Twelve Rooms

Now for some contemporary choir experimentation from Norway. The group Trondheim Voices are all women, a collective if you will, performing pieces which draw on their pool of talent as needed for each piece, usually meaning that seven or nine voices are in play at any given time. They’re not afraid of amplification, microphones, nor making use of modification effects. Reverb, delay and looping effects all have a role to play in their music. When they do it in the live arena, they wear little wireless boxes called “maccatrols” that allow this voice manipulation to take place in real time. You’ll hear some examples of this method on today’s album Rooms & Rituals (GRAPPA GRCD4584), where the overall sound design has been effected by Asle Karstad (which is why he gets a credit on the cover).

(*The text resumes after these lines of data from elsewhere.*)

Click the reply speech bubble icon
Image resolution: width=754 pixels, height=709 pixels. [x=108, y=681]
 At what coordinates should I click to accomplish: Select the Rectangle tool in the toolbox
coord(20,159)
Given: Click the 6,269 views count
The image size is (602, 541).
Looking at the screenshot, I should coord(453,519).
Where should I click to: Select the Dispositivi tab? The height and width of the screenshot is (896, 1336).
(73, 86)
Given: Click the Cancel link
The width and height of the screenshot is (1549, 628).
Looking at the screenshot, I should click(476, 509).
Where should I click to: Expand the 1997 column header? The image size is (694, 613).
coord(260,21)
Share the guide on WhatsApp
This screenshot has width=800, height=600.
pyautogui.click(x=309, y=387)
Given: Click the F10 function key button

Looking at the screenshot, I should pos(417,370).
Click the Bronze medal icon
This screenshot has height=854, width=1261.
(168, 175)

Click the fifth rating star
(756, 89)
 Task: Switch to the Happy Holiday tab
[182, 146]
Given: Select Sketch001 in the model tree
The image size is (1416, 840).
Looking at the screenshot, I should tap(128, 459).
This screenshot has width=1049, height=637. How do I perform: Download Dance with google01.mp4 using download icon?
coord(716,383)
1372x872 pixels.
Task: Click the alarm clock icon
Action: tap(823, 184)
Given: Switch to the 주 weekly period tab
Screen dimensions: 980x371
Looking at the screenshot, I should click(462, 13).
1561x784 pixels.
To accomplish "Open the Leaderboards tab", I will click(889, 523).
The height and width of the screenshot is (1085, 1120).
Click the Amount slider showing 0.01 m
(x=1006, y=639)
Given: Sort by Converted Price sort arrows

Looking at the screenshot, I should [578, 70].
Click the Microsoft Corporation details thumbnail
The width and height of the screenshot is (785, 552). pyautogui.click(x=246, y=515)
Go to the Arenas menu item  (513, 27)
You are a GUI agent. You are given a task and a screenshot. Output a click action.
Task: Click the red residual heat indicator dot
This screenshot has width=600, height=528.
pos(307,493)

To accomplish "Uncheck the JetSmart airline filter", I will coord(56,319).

12 pieces of highly spectral dimensions follow. The voices of Sissel Vera Pettersen, Tone Ase, Heidi Skjerve, Anita Kaasboll and others blend together in works of chilly, delicate beauty, where we can hear everything from imaginary songbirds, ghosts and spectres, wailing children, shrieking furies, and various non-specific sounds, some of which are abstract enough to be mistaken for weather conditions (mostly icy weather, it must be said). This group would make a great job of Greek tragedy, for instance Orpheus in the Underworld. Although Trondheim Voices have “done” a few contemporary composers, their strength appears to be group improvisation, which is largely what’s on offer here; only one track makes a concession to conventions of melody, since it makes use of a hymn tune from Southern Norway (Rennebu, mostly mountains, moors and forests). Only occasionally do I regret the lapses these women make into vaguely jazz-inflected turf (coming off like a tortured version of Cleo Laine), but these moments are very few, and this record is mostly a triumph of subtle, wiry, crystalline tones set forth with precision and assurance.

Might be worth doing a compare listen between this and the record by fellow Norwegians Song Circus, whose Anatomy Of Sound record created quite a stir; both groups use electronics, but while Song Circus may have more discernible avant-classical leanings, Trondheim Voices get to a similar place by trusting instead to intuition, imagination, and collaborative group work. From 14th June 2018.